McCarran International Airport, the official weather observation site for Las Vegas, reached 30 degrees Monday morning, Dec. 29. That followed 381 consecutive days without any temperatures at or below freezing -- a streak that began Dec. 13, 2013 after a freeze the previous morning.
This set a new record for the longest unfrozen streak, if you will, on record in Las Vegas. The old record was 378 straight days from Dec. 8, 2011 through Dec. 19, 2012.
This was of course the first freeze of 2014, and that makes it the latest first freeze in history for Las Vegas -- the previous record being Dec. 20 in 2012. Las Vegas, which was just an unoccupied stretch of desert until 1905, started keeping complete weather records in 1937.
While much of the U.S. has had an unusually cool year, the West has been a stark exception.

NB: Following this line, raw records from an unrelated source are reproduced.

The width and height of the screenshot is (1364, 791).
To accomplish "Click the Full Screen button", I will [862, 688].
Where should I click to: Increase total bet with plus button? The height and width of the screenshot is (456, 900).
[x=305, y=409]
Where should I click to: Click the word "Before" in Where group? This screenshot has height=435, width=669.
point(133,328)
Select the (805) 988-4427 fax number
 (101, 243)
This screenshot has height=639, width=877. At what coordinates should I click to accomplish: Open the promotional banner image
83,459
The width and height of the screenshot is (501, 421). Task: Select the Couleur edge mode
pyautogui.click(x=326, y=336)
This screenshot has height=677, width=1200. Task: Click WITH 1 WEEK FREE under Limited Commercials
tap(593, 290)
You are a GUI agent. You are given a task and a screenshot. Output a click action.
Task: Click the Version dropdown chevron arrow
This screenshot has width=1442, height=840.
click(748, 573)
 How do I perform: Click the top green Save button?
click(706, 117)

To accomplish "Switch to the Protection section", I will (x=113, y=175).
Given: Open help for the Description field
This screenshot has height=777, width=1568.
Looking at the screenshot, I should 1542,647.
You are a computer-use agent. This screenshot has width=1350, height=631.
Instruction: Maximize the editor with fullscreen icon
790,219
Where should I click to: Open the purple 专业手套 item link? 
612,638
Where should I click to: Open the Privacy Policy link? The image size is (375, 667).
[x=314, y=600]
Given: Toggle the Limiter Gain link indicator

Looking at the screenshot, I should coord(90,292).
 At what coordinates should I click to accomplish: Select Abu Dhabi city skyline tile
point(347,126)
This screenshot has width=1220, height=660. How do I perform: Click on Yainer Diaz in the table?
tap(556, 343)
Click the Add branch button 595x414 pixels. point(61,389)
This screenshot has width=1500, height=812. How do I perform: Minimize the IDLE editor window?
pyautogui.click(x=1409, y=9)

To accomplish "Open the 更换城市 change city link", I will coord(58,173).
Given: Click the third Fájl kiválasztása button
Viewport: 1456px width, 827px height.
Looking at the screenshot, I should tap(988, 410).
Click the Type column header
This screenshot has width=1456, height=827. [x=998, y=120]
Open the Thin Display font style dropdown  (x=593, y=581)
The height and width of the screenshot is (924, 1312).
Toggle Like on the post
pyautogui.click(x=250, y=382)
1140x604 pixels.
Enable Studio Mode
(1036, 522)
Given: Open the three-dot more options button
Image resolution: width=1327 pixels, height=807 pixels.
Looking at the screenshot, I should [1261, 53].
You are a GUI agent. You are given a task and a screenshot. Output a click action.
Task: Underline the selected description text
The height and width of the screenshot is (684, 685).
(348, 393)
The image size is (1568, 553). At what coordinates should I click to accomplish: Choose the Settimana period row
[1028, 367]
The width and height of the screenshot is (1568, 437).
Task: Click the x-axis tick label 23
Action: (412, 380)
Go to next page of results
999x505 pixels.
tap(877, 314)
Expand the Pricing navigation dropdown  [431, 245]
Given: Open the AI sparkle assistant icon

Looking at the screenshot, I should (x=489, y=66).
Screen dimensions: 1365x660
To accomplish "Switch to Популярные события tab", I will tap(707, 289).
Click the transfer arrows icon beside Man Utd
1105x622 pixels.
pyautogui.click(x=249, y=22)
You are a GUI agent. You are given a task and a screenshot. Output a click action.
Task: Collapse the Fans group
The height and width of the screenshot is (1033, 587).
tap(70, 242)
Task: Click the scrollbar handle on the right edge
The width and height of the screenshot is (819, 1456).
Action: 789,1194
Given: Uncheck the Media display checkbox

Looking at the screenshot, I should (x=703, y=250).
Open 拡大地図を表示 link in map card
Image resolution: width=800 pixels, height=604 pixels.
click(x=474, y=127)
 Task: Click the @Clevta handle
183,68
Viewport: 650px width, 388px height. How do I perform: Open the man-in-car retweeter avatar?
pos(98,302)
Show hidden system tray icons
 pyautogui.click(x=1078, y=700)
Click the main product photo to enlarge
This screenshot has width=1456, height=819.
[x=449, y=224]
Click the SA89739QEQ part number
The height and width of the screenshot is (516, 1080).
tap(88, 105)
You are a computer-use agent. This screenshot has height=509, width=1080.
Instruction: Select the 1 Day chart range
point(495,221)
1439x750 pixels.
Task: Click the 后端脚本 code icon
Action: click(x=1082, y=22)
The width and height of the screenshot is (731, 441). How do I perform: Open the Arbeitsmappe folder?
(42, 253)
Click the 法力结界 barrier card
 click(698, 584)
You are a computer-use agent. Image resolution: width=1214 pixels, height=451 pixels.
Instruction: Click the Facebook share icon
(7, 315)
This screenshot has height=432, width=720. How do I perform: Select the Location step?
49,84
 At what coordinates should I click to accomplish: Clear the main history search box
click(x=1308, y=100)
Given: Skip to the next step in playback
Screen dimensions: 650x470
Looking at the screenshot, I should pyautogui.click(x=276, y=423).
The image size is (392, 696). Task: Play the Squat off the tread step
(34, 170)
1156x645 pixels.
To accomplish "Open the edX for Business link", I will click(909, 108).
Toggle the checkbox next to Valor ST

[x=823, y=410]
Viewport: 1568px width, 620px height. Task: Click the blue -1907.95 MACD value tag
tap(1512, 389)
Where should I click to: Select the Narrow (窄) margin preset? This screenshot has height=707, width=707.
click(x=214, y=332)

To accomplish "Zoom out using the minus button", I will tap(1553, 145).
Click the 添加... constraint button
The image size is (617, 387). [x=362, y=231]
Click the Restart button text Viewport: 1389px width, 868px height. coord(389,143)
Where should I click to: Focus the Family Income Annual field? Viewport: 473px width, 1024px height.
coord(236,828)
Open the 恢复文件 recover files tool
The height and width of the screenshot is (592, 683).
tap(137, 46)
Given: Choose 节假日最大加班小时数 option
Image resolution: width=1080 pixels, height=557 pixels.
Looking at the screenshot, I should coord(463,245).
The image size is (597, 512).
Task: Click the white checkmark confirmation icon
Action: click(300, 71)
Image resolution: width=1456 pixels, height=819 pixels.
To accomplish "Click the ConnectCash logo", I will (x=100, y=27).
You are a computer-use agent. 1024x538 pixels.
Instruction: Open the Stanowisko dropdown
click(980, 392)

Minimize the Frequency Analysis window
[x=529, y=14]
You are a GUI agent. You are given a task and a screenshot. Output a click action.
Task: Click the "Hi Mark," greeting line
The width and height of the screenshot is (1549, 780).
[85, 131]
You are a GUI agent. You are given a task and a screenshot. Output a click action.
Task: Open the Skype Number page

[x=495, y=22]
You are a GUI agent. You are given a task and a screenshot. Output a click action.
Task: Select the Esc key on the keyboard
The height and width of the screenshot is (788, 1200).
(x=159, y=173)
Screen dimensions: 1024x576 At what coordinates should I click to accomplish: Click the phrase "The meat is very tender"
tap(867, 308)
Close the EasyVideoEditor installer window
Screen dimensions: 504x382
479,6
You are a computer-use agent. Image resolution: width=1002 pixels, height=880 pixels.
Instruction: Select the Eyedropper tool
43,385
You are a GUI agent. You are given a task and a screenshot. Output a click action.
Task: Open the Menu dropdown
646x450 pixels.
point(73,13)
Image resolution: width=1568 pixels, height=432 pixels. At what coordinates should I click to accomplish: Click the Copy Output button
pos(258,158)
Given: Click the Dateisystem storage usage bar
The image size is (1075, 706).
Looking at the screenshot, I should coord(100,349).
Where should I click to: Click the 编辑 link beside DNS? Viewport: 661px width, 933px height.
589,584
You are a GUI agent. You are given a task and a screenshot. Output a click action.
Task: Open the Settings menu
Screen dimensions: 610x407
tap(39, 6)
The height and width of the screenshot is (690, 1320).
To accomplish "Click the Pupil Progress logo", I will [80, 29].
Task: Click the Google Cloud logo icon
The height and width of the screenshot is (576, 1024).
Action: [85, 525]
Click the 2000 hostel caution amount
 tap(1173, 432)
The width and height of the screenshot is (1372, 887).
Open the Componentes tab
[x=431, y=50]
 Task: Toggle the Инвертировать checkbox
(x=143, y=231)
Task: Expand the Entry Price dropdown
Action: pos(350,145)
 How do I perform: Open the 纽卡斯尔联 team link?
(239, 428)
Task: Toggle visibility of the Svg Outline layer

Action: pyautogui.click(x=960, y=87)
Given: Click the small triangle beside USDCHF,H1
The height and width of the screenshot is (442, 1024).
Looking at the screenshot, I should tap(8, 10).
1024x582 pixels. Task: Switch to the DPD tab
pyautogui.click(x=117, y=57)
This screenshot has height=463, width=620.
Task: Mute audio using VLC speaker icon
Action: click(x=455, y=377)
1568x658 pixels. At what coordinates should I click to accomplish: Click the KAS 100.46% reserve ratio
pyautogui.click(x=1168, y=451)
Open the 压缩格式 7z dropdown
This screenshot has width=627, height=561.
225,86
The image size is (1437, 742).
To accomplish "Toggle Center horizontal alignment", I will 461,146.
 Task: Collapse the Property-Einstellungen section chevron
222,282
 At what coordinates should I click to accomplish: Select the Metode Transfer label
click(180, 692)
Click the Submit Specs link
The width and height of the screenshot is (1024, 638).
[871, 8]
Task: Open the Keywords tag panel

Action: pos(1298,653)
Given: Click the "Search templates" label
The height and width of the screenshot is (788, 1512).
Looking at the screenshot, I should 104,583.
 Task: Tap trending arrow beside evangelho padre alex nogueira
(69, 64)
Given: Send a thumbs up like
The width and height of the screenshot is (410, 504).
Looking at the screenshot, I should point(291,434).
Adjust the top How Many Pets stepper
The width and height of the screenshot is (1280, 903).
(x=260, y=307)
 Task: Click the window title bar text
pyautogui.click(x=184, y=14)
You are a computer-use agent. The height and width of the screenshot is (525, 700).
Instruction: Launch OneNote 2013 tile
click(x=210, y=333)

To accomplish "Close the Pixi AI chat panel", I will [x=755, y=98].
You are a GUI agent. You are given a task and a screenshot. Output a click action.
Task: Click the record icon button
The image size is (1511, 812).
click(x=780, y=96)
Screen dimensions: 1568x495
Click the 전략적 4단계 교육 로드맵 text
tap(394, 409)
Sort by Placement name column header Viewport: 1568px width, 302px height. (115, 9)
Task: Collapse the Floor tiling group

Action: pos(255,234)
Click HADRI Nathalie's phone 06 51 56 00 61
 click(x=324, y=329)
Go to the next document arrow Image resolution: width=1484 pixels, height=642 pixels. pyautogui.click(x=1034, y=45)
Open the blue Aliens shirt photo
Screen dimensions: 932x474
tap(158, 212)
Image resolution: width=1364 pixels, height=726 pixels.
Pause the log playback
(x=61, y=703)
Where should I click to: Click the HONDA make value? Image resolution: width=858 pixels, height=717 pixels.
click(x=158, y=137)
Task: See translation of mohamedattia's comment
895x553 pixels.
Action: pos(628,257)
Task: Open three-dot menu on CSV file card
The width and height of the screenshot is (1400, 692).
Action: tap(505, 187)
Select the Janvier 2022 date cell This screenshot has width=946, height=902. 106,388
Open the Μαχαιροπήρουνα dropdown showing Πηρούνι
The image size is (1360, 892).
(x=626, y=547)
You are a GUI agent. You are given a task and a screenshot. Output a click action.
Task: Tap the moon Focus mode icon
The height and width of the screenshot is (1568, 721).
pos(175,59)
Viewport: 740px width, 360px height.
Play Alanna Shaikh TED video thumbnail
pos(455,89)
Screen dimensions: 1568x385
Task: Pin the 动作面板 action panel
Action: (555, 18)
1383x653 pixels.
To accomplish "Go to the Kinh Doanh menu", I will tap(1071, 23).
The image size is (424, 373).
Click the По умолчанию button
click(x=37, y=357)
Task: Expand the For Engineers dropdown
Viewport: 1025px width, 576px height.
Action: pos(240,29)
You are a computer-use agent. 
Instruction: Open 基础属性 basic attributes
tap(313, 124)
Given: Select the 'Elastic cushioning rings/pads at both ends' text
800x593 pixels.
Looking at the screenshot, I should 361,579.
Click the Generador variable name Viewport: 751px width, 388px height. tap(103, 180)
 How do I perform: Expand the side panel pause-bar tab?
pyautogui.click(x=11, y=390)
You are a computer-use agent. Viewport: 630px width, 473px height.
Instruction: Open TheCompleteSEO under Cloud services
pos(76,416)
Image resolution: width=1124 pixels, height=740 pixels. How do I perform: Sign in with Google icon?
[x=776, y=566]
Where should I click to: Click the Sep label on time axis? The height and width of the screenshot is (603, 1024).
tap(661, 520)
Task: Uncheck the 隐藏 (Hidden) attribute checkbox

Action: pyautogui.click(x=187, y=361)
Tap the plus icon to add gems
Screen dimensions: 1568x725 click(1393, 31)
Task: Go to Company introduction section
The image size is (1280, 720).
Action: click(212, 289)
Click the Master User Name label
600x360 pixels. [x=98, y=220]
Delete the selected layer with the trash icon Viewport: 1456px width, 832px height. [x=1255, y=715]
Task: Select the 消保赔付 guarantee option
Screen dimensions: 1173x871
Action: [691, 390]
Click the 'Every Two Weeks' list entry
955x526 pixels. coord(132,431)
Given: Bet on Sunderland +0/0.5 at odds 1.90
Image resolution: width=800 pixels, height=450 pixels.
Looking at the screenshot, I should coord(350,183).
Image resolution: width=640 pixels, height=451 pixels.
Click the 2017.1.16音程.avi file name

NOAA's National Climatic Data Center says the first 11 months of 2014 were the warmest on record for Las Vegas, as well as for the neighboring states of Arizona and California.
The cold weather pattern could set the stage for Vegas to see its first accumulating snow in years as Winter Storm Frona approaches.
(MORE: Frona Prompts Winter Storm Watch for Las Vegas)
Paris, which had already existed for more than 2,000 years before Las Vegas was even founded, began keeping weather records in 1873 at Parc Montsouris, where official Paris weather observations are still recorded today.
Like Las Vegas, Paris also just had its first freeze of 2014 when the mercury at Parc Montsouris dipped to 32 degrees Fahrenheit (0.0 degrees Celsius) at 8 a.m. local time on Sunday, Dec. 28.
Paris's 379-day unfrozen streak ended a day earlier than Las Vegas's -- and started a day later, on Dec. 14, 2013, following a freeze on Dec. 13.
As you might expect for a city that lies farther north than most of the contiguous U.S., going more than a year without a single minute of freezing temperatures in Paris is quite extraordinary. The previous record-long streak without a freeze in Paris was only 328 days in 1990 -- more than 7 weeks shorter than the new record!
Paris eventually dropped to 26.8 degrees Fahrenheit (2.9 degrees below zero Celsius) on Monday morning, its coldest reading since reaching 22.1 degrees Fahrenheit on March 13, 2013.
According to Meteo-France, Paris averages 25 days of freezing temperatures each year. However, this year has been exceptionally warm across France and much of Europe, and the agency says it's almost certain 2014 will be the warmest year for the French mainland since national records began in 1900.
The chill is part of a pattern change that has brought cold and snow to much of Europe in recent days.